Das ist richtig. Es sei denn, es ist eine Lüftungsanlage mit Wärmerückgewinnung verbaut. Dann ist das Fensteröffnen nur dann nötig, wenn man den Geruch der lauen Sommerluft hineinlassen möchte. An vielbefahrenen Straßen bietet eine solche Lüftungsanlage auch aus Gründen des Schallschutzes viele Vorteile und Asthmatiker können in der Pollensaison in den eigenen vier Wänden befreit durchatmen. Außerdem machen Lüftungswärmeverluste
(Wärmeverluste durch Luftaustausch) im Neubaubereich mittlerweile gut 50 Prozent des Energiebedarfs aus. Auch hier können effiziente Lüftungsanlagen Energieeinsparungen erzielen, da Sie beim Luftaustausch die Wärme aus der verbrauchten Abluft zurückgewinnen und
die frische, aber kalte Außenluft damit aufheizen.
Welche Art von Heizungen werden verbaut?
Wir verbauen Fußbodenheizungen. Diese laufen mit geringeren Temperaturen als andere gängige Heizungssysteme. Diese niedrigen Temperaturen sind wirtschaftlicher zu erreichen, insbesondere bei dem Einsatz regenerativer Energiequellen. Durch die niedrigen Temperaturen im System können die Wärmeverluste in den Pufferspeichern und den Verteilleitungen reduziert werden.
Gibt es auch Einsparpotenziale im Bereich der Trinkwassersysteme?
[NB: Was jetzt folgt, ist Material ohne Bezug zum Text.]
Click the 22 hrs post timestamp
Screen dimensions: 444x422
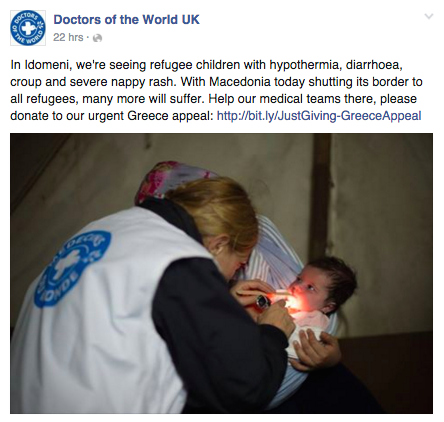pyautogui.click(x=68, y=37)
Unsere Gebäude statten wir mit dezentralen Warmwasserbereitungen in sogenannten Wohnungstationen aus. Das heißt, bevor das Wasser die jeweilige Wohnung erreicht, liegt die Temperatur in den Leitungen bei acht bis zehn Grad und immer unter 25 Grad. Erst in der Wohnung wird das Wasser auf die gewünschte Temperatur erhitzt. Das hat zum einen den Vorteil, dass der Wasserenergieverbrauch den einzelnen Parteien zugeordnet werden
kann und zum anderen wird dem gefährlichen Legionellen-Erreger jede Grundlage entzogen. Insgesamt benötigen wir nur kurze Wege an Warmwasserleitungen, und wir können auf die Ausführung einer Zirkulation verzichten. Auf diesen kurzen Strecken bleiben die Wärmeverluste
gering. Die Trinkwasserleitungen verlaufen außerdem separat von den Heizungsrohren durch das Haus. Auf den gemeinsamen Schacht verzichten wir, damit die Trinkwasserleitungen keine Wärme von den Heizungsrohren abbekommen.
Am Anfang fiel der Begriff Green Energy. Was versteckt sich dahinter?
Mittels „Energie-Contracting“ kann der Wohnungseigentümer über die Green Energy GmbH & Co. KG vor Ort erzeugte erneuerbare Energien beziehen. Green Energy als Contractor ist zuständig für Planung, Finanzierung, Betrieb und Wartung der Anlage. Der Kunde spart sich hierdurch die Investitionskosten für eine eigene Photovoltaik-Anlage und erhält die Vorteile einer nachhaltigen und gleichbleibend kostengünstigen Energieversorgung.
Zum Schluss nochmal zurück zum Dynahaus? Das Dynahaus wurde als Einfamilienhaus gebaut, welche Erkenntnisse lassen sich auf den Geschosswohnungsbau ableiten?
Damals sind wir mit einer Vision gestartet und haben den Grundstein für nachhaltige Bauweise und mehr Unabhängigkeit im eigenen Zuhause gelegt. Darauf liegt auch jetzt der Fokus. Im Geschosswohnungsbau nutzen wir heute ebenso, wie beim Dynahaus das Prinzip der Sektorenkoppelung.
Das heißt, wir sorgen dafür, dass einzelne Gebäudeteile und Energiekomponenten optimal zusammenspielen. Wie bereits vor vielen Jahrtausenden setzen wir auf die Kraft der Sonne. Photovoltaik-Anlage, Stromspeicher und Wärmepumpe sind miteinander verbunden und bilden ein aufeinander abgestimmtes System. Der gewonnene Strom wird für die Wärmepumpe, den Haushaltsstrom und die E-Mobilität genutzt. Nicht verbrauchte Energie landet im Stromspeicher. Ist dieser voll, fließt der Überschuss in das öffentliche Netz. Ist die Sonnenkraft hingegen einmal nicht ausreichend, wird das Gebäude aus dem öffentlichen Netz mit Ökostrom bedient. Das bedeutet hohe Wertestabilität, geringer Investitionsaufwand und insbesondere gleichbleibende Energiekosten. So entsteht ein nachhaltig energetischer Gebäudekomplex.